Die dezentralen Netzstrukturen sind nach seinen Informationen nicht Ergebnis einer Strategie, sagte Aben gegenüber heise online. "Das ist wohl eher natürlich gewachsen", sagte er. Manche Netzplaner sähen darin wohl das Risiko für Kontrollverlust über kritische Infrastrukturen: "Andererseits schafft Zentralisierung auch eine zentrale Schwachstelle, einen Single Point of Failure".

Es wurde viel darüber spekuliert, warum die russischen Hackertruppen nicht erfolgreicher bei ihren Angriffen auf ukrainische Bereiche des Netzes waren. Obwohl genaue Analysen dazu fehlen, verweist Aben auf einen Hack des ISP Triolan zu Beginn des Krieges. Atlas Sensoren notierten den Ausfall. Der Provider sprach in Post mortem von Sabotage im System. Obwohl es aus Sicht von Triolan um einen beträchtlichen Ausfall gehandelt hatte – immerhin mit 5 Prozent keiner der kleinsten Provider in der Ukraine –, seien letztlich nur 3 Prozent der ukrainischen Nutzer betroffen gewesen, so Aben. "Das illustriert, wie viel Aufwand ein Angreifer treiben müsste, um großflächige Ausfälle zu bewerkstelligen."

Abgesehen von der Dezentralität der Infrastruktur halfen den Ukrainern laut Berichten beim RIPE84 auch die Unermüdlichkeit der Netzwerker vor Ort, die gekappte Netze reparierten und Geräte in angegriffenen Rechenzentren wieder ersetzten. Aben ebenso wie Dmitry Kohmanyuk von der ukrainischen ccTLD bescheinigten den Netzwerkern in der Ukraine einen "Wahnsinns-Job". Kohmanyuk dankte zugleich in Berlin für die große Unterstützung durch die Community. Initiativen wie KeepUkraineConnected organisieren Hardware und Spenden von Unternehmen, Unis und Privatpersonen.

Das soziale Netz der Netzwerker funktioniert, sagte Alena Muravska, ukrainische Mitarbeiterin des RIPE NCC und verwies auf ähnliche Unterstützungsaktionen der NOGAlliance um Jan Zorz, Sander Steffann und René Fichtmüller in Georgien. Die Solidarität bringe letztlich auch zum Ausdruck, so Muravska, "es könnte jeden von uns treffen".

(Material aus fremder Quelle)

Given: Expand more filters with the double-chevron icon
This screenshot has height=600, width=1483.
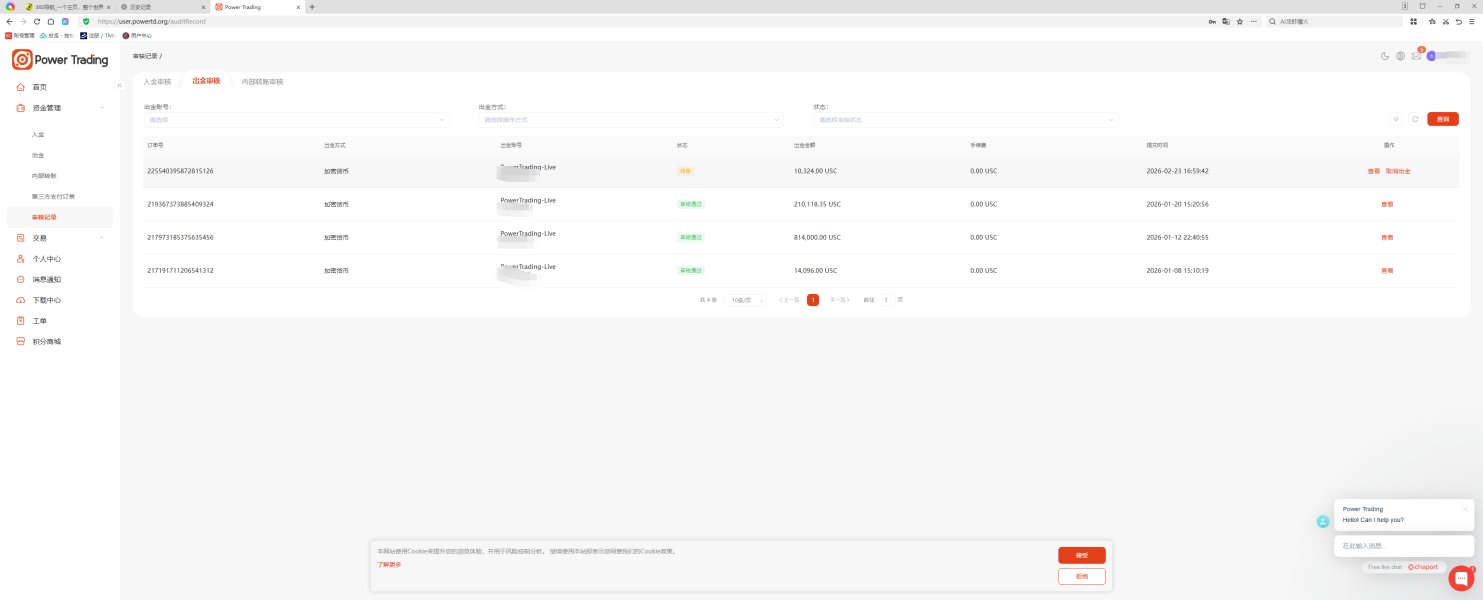Looking at the screenshot, I should pyautogui.click(x=1396, y=119).
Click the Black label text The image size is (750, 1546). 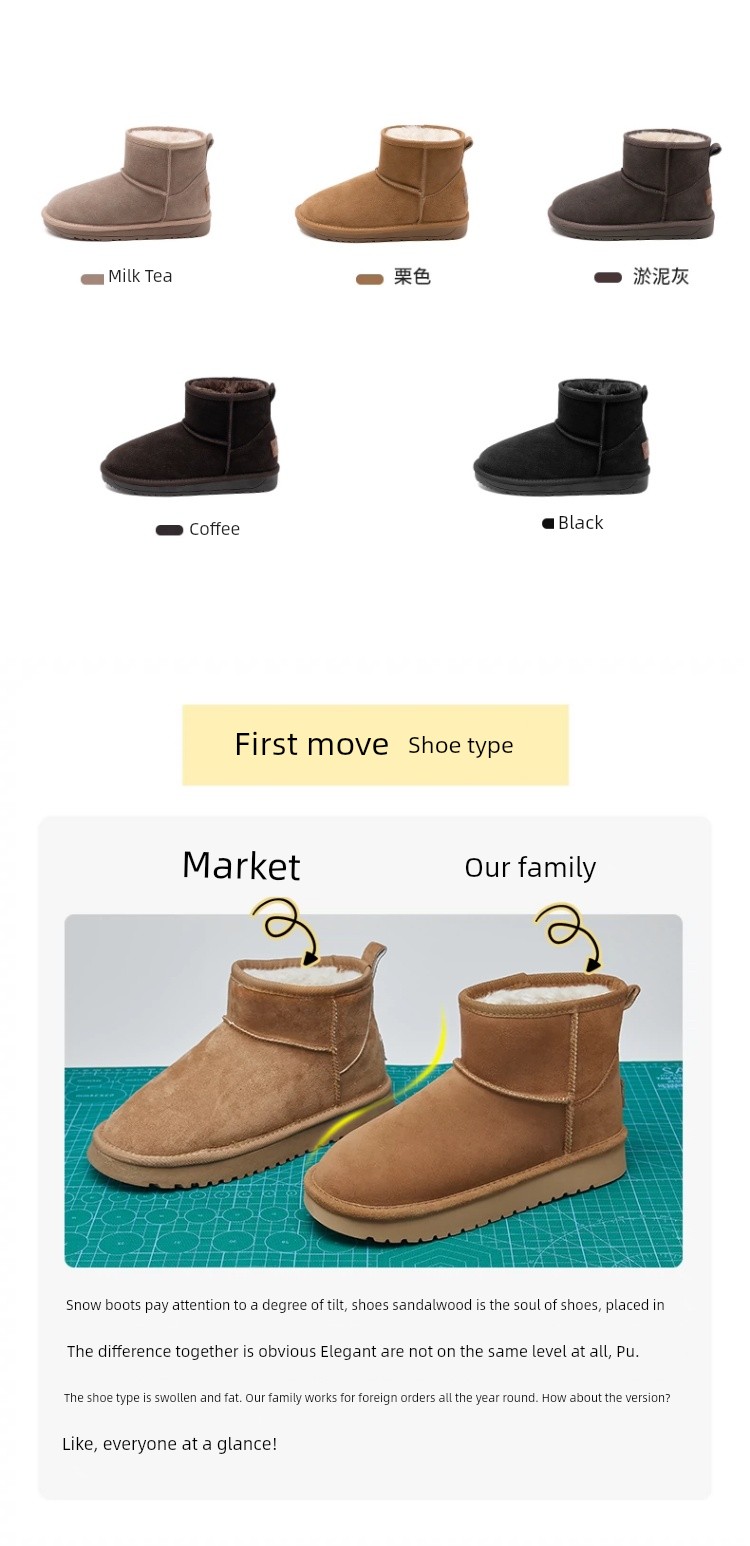(x=580, y=523)
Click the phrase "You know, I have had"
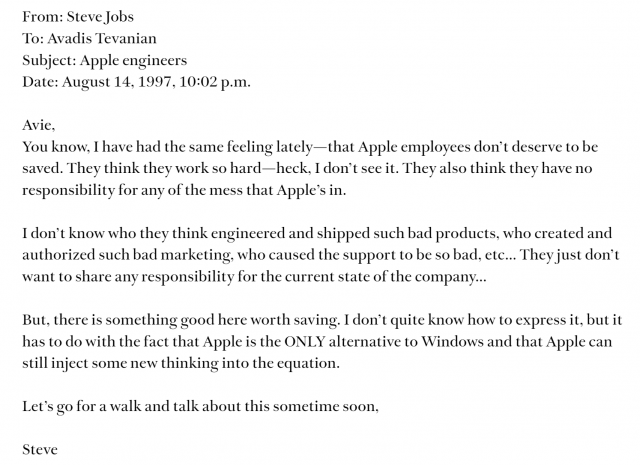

Einen neuen Splicer zum neu Verspleißen abgeschnittener Glasfaserkabel spendeten am Donnerstagabend der frisch gebackene zweite Preisträger des Rob Blokjijl Awards, Gert Döring und die Blokzijl Stiftung. Der IPv6-Experte des Münchner Providers SpaceNet hat 18 Jahre lang die Address-Policy-Arbeitsgruppe der Adressverwaltung geleitet. Dabei musste Döring nicht zuletzt die harten Auseinandersetzungen um eine möglichst faire Verteilung der letzten IPv4-Reserven mit managen – und dabei hitzige Debatten moderieren.

Döring spendete 2000 Euro seines Preisgeldes für KeepUkraineConnected. Die nach dem RIPE Gründungsvorsitzenden Rob Blokzijl benannte Stiftung legte noch mal so viel für einen in der Ukraine benötigten Splicer obendrauf.